Efficient Inference of Convolutional Neural Networks on General Purpose Hardware Using Weight Repetition PDF

Author: Rohit Agrawal
Publisher:
ISBN:
Category :
Languages : en
Pages :

Book Description

Early Soft Error Reliability Assessment of Convolutional Neural Networks Executing on Resource-Constrained IoT Edge Devices PDF

Author: Geancarlo Abich
Publisher: Springer Nature
ISBN: 3031185994
Category : Technology & Engineering
Languages : en
Pages : 143

Book Description
This book describes an extensive and consistent soft error assessment of convolutional neural network (CNN) models from different domains through more than 14.8 million fault injections, considering different precision bit-width configurations, optimization parameters, and processor models. The authors also evaluate the relative performance, memory utilization, and soft error reliability trade-offs analysis of different CNN models considering a compiler-based technique w.r.t. traditional redundancy approaches.

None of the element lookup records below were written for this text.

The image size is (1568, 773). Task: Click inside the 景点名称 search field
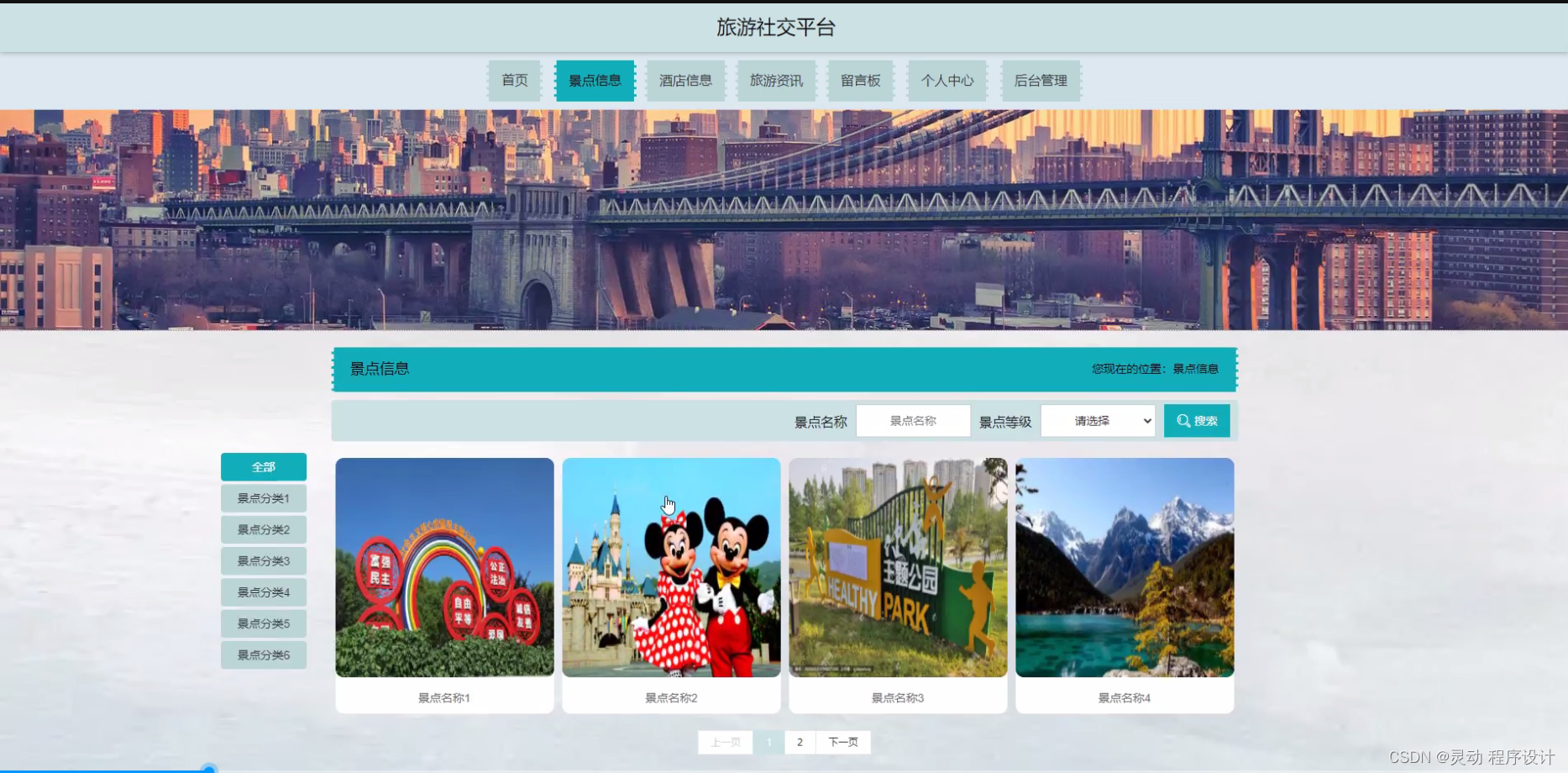914,420
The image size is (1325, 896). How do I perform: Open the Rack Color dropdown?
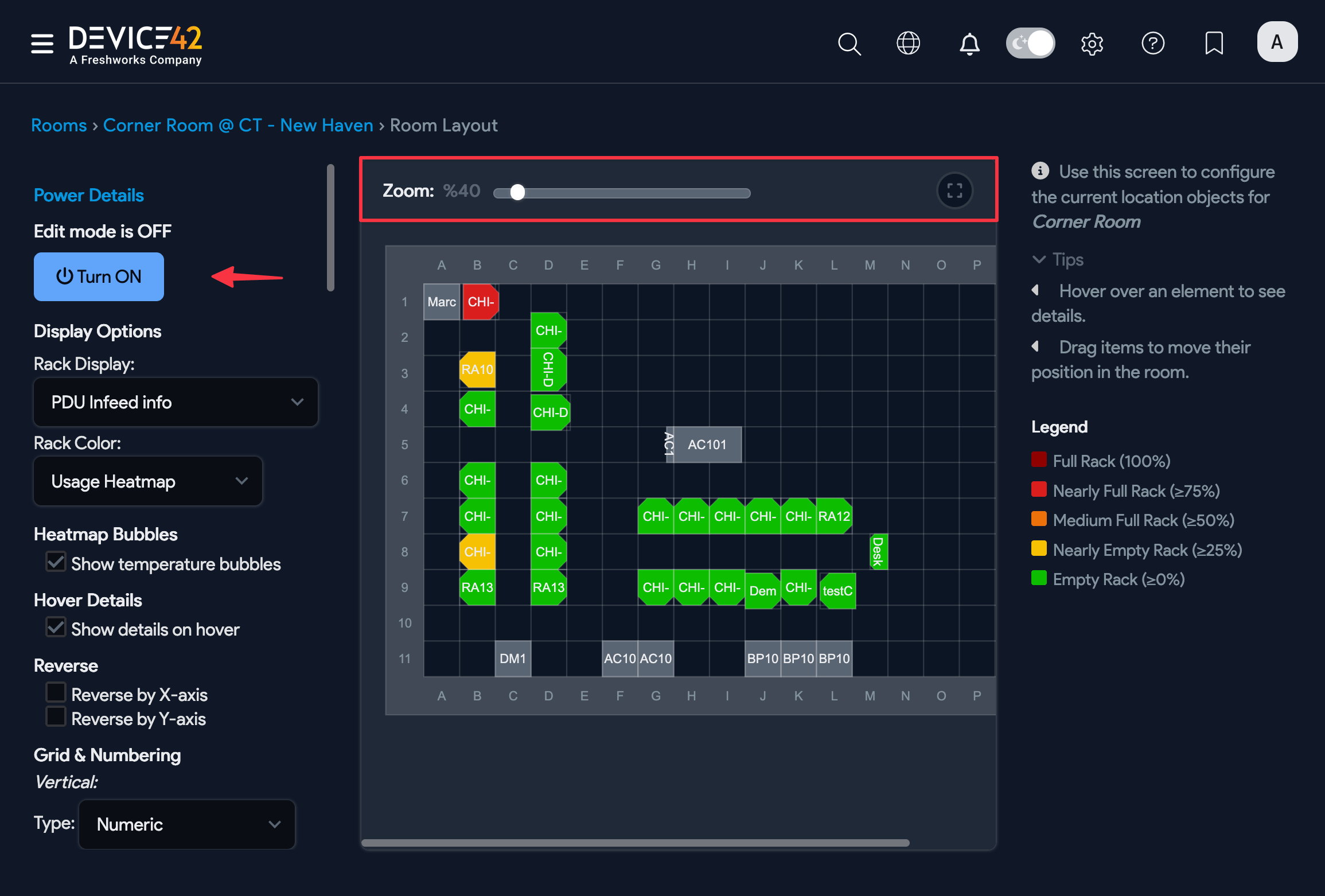148,481
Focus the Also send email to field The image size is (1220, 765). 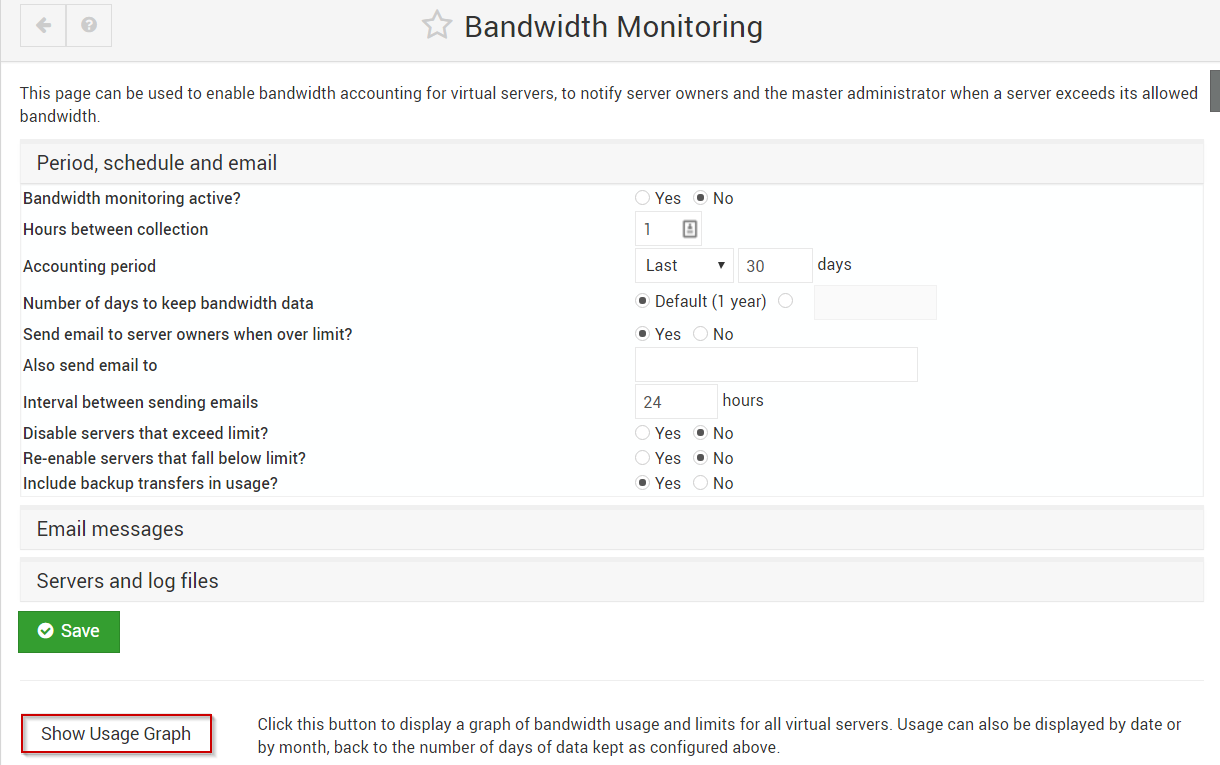tap(776, 365)
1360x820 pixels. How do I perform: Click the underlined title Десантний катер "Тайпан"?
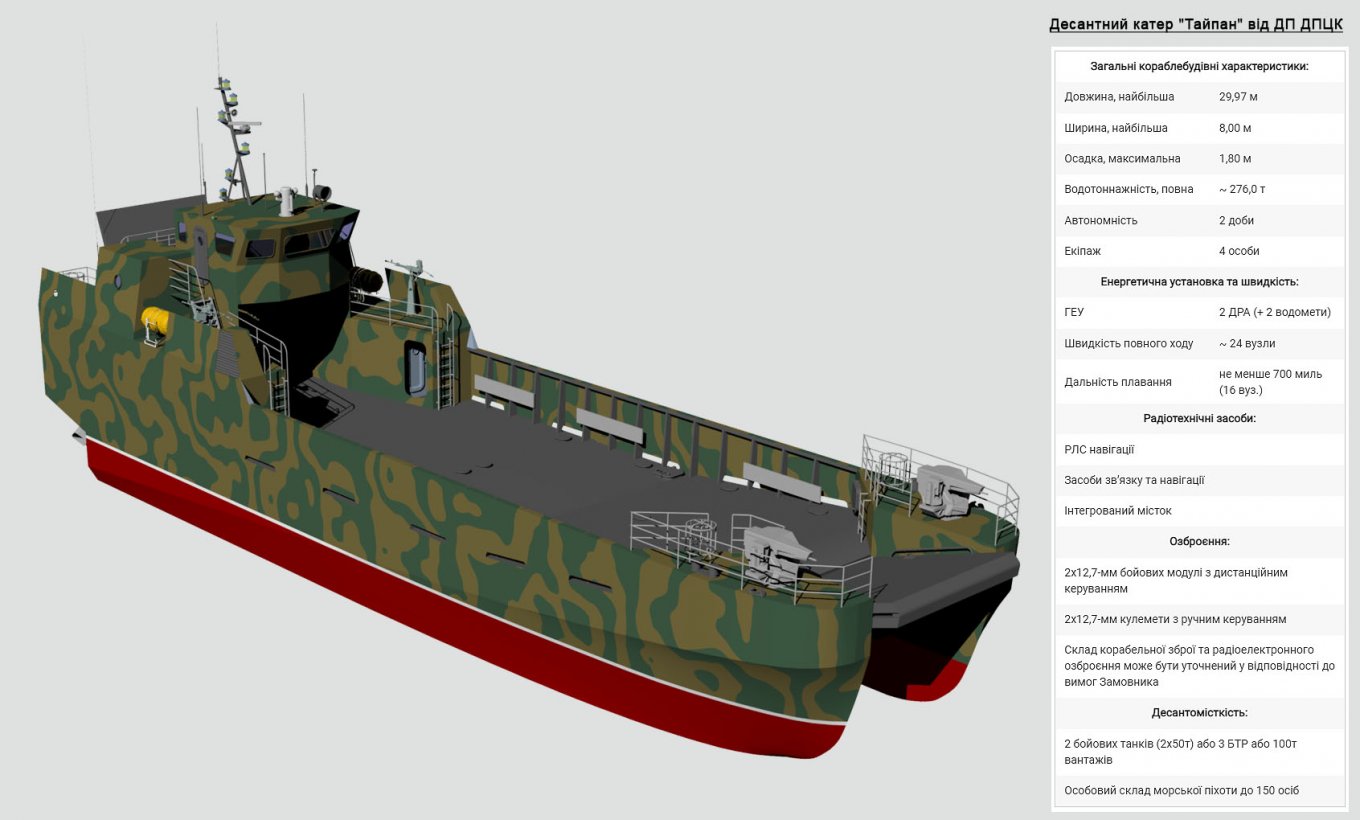(1195, 25)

Embedded Machine Learning for Cyber-Physical, IoT, and Edge Computing PDF

Author: Sudeep Pasricha
Publisher: Springer Nature
ISBN: 3031399323
Category : Technology & Engineering
Languages : en
Pages : 481

Book Description
This book presents recent advances towards the goal of enabling efficient implementation of machine learning models on resource-constrained systems, covering different application domains. The focus is on presenting interesting and new use cases of applying machine learning to innovative application domains, exploring the efficient hardware design of efficient machine learning accelerators, memory optimization techniques, illustrating model compression and neural architecture search techniques for energy-efficient and fast execution on resource-constrained hardware platforms, and understanding hardware-software codesign techniques for achieving even greater energy, reliability, and performance benefits. Discusses efficient implementation of machine learning in embedded, CPS, IoT, and edge computing; Offers comprehensive coverage of hardware design, software design, and hardware/software co-design and co-optimization; Describes real applications to demonstrate how embedded, CPS, IoT, and edge applications benefit from machine learning.

Author: Sudeep Pasricha
Publisher: Springer Nature
ISBN: 303140677X
Category : Technology & Engineering
Languages : en
Pages : 571

Book Description
This book presents recent advances towards the goal of enabling efficient implementation of machine learning models on resource-constrained systems, covering different application domains. The focus is on presenting interesting and new use cases of applying machine learning to innovative application domains, exploring the efficient hardware design of efficient machine learning accelerators, memory optimization techniques, illustrating model compression and neural architecture search techniques for energy-efficient and fast execution on resource-constrained hardware platforms, and understanding hardware-software codesign techniques for achieving even greater energy, reliability, and performance benefits. Discusses efficient implementation of machine learning in embedded, CPS, IoT, and edge computing; Offers comprehensive coverage of hardware design, software design, and hardware/software co-design and co-optimization; Describes real applications to demonstrate how embedded, CPS, IoT, and edge applications benefit from machine learning.